B.C. Liberal campaign manager Laura Miller leaves following election disappointment

Big changes are happening at the B.C. Liberal Party following the May 9 provincial election that saw Premier Christy Clark lose her majority. Laura Miller, the party's executive director and campaign manager, is leaving her job at the end of the month.

Miller's trial on a criminal charge of breach of trust and mischief set to start in Ontario in September

B.C. Liberal Party executive director Laura Miller was the party's campaign director for the 2017 provincial election. (Queen's Park)

Big changes are happening at the B.C. Liberal Party following the May 9 provincial election that saw Premier Christy Clark lose her majority in the legislature.

Laura Miller, the B.C. Liberal Party's executive director and campaign manager, is leaving her job at the end of June.

"Laura signed on to see the party through the 2017 campaign and now is transitioning out of her role as planned," said campaign spokesperson Emile Scheffel. "The provincial executive board is in the process of identifying a new executive director."

The B.C. Liberals were expected to win a fifth consecutive majority government but were only able to win 43 seats, leaving Clark in charge of a minority parliament.

The B.C. NDP and the B.C. Greens have signed a four-year accord that will likely mean the Clark government loses the confidence of the house at the end of June and knocks Clark out of her job.

Miller attracted controversy during the recent election campaign.

Following an interaction between Clark and Linda Higgins on the campaign trail, Miller accused the NDP of sending Higgins to confront the premier.

It wasn't true and the Liberals were widely criticized for accusing Higgins of being a plant. 

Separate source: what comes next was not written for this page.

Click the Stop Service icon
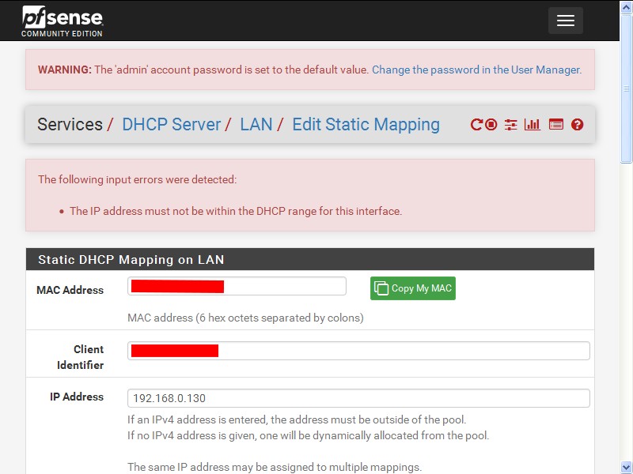This screenshot has height=474, width=633. (x=491, y=125)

Senior Liberal cabinet minister Andrew Wilkinson says Miller is not solely to blame for the election disappointment and was part of a much bigger picture. 

"There are many different ingredients that go into a successful election campaign. Data management is a big one these days, the public profile and the leader herself," said Wilkinson. "There are many things that account for a successful campaign. Only one of them is the campaign manager."

Wilkinson says campaign managers like Miller often move from province to province to work on different campaigns. But with the stability of the B.C. Legislature resting on a single vote, there is the likelihood the next provincial election will happen before the set election date of 2021. 

Miller carried political baggage with her when she moved from Ontario to British Columbia before the 2013 provincial election.

As a former senior staff member for former Ontario Premier Dalton McGuinty, Miller was accused of deleting emails concerning the Ontario Liberals' decision to cancel two gas plants at a cost of more than $1 billion.

Miller is set to go to trial in September in Ontario on a criminal charge of breach of trust. She stepped aside from her B.C. Liberal job in December, 2015 after the criminal charges were laid.

After news of Miller's departure became public, she tweeted she was "deeply grateful" to B.C. Liberal president Sharon White and Clark for "the incredible opportunity and experience."